Work instructions - In the text on the mCherry::GFP::LGG-1 reporter, in which two mutants did the authors express and examine the reporter?

Text block -
------------------------------------------------------------------------

A) LGG-1/ATG8 must be lipidated in order for it to form punctate structures. The transgenic reporter could be crossed into various autophagy gene mutants that abolish LGG-1 lipidation, including atg-4.1; atg-4.2, atg-16.1; atg-16.2, atg-3, atg7, and then the formation of puncta can be examined. If mCherry-gfp-lgg-1 puncta are absent in those mutants, it indicates that the puncta represent autophagic structures. The expression of this tandem reporter could also be examined in mutants of the Atg1 kinase complex, in which LGG-1 displays a unique distribution pattern at embryonic stages.

To further validate our new mCherry::GFP::LGG-1 reporter, we have expressed and examined it in atg-3(bp412) and atg-18(gk378) mutants (we note that we also attempted to introduce the reporter in atg-4.1(bp411) and unc-51(e369) mutants, yet we were unable to optimize protocols and finalize these crosses in time for resubmission). In embryos, the atg-3(bp412) mutant has been reported to lack puncta as detected by using an antibody to label endogenous LGG-1 (Tian et al., 2010). Interestingly, we observed more autophagosomes (AP) and less autolysosomes (AL) in both atg-3(bp412) and in atg-18(gk378) mutants compared to wild-type (WT) transgenic animals (Author response image 1A-C). We also found that atg-18(gk378) mutants expressing GFP::LGG-1had increased number of GFP-positive punctae (i.e., APs; Author response image 1D unpublished results, C. Kumsta and M. Hansen). Similarly, we saw APs increase and ALs decrease in WT transgenic animals expressing mCherry::GFP::LGG-1 that were fed bacteria expressing dsRNA for two generations to inhibit unc-51/atg-1 and atg-13 (both part of the ATG1 kinase complex) in addition to bec-1 and atg-9 (Class II PI3K Complex – required for vesicle nucleation) and atg-7 and atg-18 (required for vesicle elongation to form a puncta) (Author response image 2). Our data are consistent with recent work from Dr. Noburo Mizushima’s lab, which has examined Atg8 conjugation mutants affecting the closure (fission) step such as Atg5, Atg4b, and Atg3. Specifically, they observe that these mutants can form autophagosome-like structures that are labeled with the syntaxin protein Stx17 and can fuse with lysosomes but take ~10x longer to convert to an autolysosome compared to WT (Tsuboyama et al., Science, 2016). This may explain why we observed an increased numbers of APs and decreased ALs in atg-3(bp412) and atg-18(gk378) mutants expressing the mCherry::GFP::LGG-1 reporter. While we do not know the reason for the observed difference between embryonic and adult LGG-1 puncta numbers in atg-3(bp412) mutants, we speculate that it may relate to redundancy in adult functions of this gene.

------------------------------------------------------------------------

Given entries -
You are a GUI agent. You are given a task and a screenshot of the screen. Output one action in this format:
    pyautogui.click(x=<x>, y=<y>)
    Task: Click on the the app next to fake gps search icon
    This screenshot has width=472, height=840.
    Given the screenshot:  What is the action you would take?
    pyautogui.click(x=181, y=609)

------------------------------------------------------------------------

Result of this exercise - atg-3(bp412) and atg-18(gk378)